___ DATA SHOWN ___
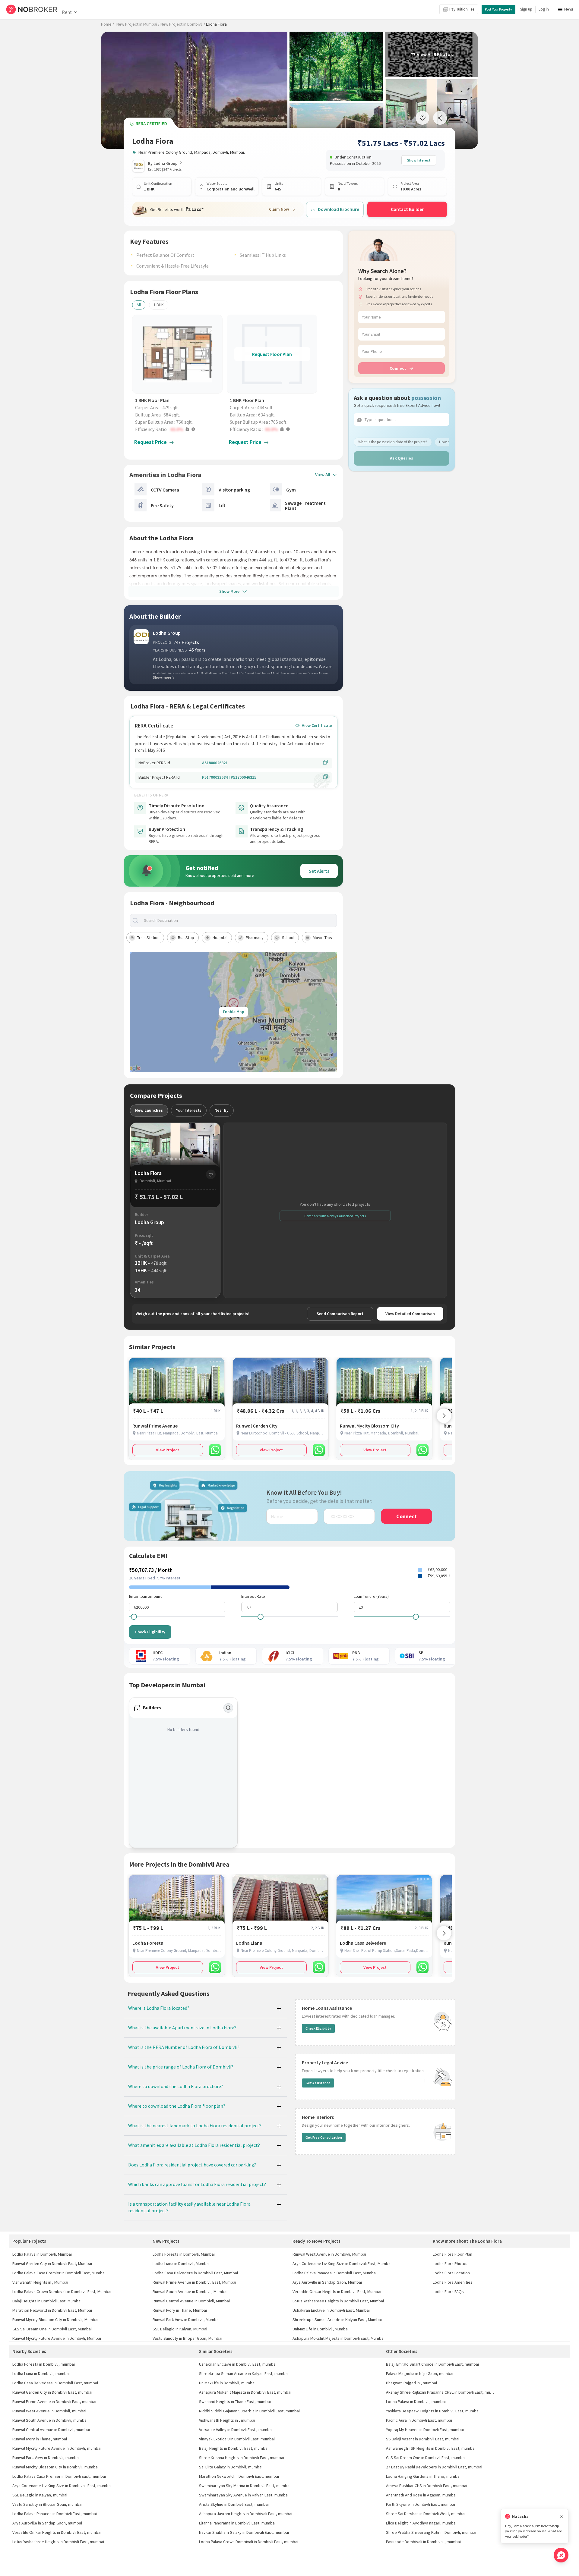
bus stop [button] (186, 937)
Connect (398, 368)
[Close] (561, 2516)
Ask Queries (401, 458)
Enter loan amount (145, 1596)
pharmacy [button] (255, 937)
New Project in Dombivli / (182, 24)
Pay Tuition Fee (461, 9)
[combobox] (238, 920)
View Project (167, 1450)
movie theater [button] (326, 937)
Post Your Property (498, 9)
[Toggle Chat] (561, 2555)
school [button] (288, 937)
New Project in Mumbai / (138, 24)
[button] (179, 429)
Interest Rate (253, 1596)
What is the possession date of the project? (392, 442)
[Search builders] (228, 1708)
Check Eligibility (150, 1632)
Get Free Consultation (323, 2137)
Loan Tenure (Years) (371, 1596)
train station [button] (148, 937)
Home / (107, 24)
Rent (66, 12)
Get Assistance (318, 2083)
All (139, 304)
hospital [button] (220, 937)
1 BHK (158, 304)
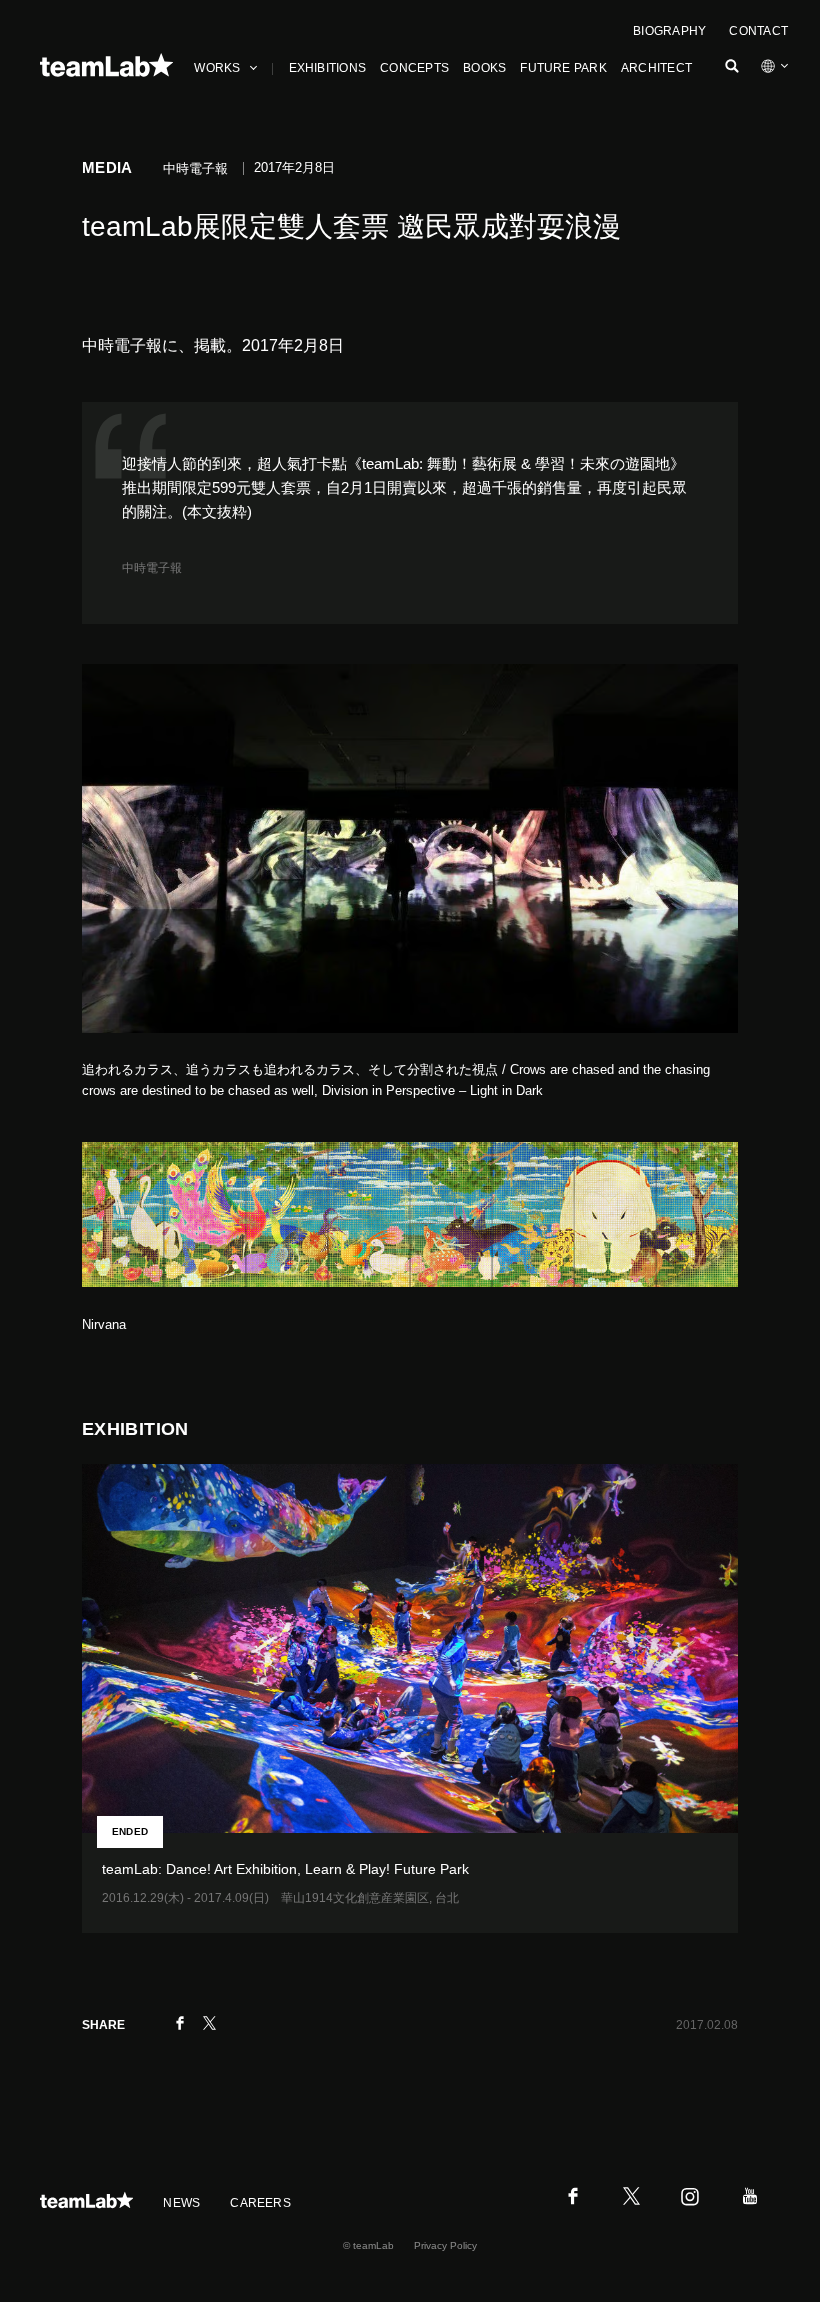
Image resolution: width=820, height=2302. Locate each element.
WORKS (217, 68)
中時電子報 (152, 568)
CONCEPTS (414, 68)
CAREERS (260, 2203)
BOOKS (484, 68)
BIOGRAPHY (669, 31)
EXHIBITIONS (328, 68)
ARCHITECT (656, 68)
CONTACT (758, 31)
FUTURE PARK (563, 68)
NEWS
___
__YOUR GOAL__
Copy the preceding data in full and word for word, dropping its pictures.

__TASK OUTPUT__
bus stop [button] (186, 937)
Connect (398, 368)
[Close] (561, 2516)
Ask Queries (401, 458)
Enter loan amount (145, 1596)
pharmacy [button] (255, 937)
New Project in Dombivli / (182, 24)
Pay Tuition Fee (461, 9)
[combobox] (238, 920)
View Project (167, 1450)
movie theater [button] (326, 937)
Post Your Property (498, 9)
[Toggle Chat] (561, 2555)
school [button] (288, 937)
New Project in Mumbai / (138, 24)
[button] (179, 429)
Interest Rate (253, 1596)
What is the possession date of the project? (392, 442)
[Search builders] (228, 1708)
Check Eligibility (150, 1632)
Get Free Consultation (323, 2137)
Loan Tenure (Years) (371, 1596)
train station [button] (148, 937)
Home / (107, 24)
Rent (66, 12)
Get Assistance (318, 2083)
All (139, 304)
hospital [button] (220, 937)
1 BHK (158, 304)
Image resolution: width=820, height=2302. Locate each element.
WORKS (217, 68)
中時電子報 (152, 568)
CONCEPTS (414, 68)
CAREERS (260, 2203)
BOOKS (484, 68)
BIOGRAPHY (669, 31)
EXHIBITIONS (328, 68)
ARCHITECT (656, 68)
CONTACT (758, 31)
FUTURE PARK (563, 68)
NEWS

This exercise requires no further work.